• [TASK TO COMPLETE]
Reproduce every line of the material, exactly as given.

• [INPUT DATA]
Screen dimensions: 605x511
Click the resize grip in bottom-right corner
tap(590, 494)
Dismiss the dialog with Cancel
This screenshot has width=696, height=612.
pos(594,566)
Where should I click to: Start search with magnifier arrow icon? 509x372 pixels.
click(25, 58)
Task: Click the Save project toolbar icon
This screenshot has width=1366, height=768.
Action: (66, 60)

• [TASK RESULT]
Screen dimensions: 605x511
Click the resize grip in bottom-right corner
tap(590, 494)
Dismiss the dialog with Cancel
This screenshot has width=696, height=612.
pos(594,566)
Where should I click to: Start search with magnifier arrow icon? 509x372 pixels.
click(25, 58)
Task: Click the Save project toolbar icon
This screenshot has width=1366, height=768.
Action: (66, 60)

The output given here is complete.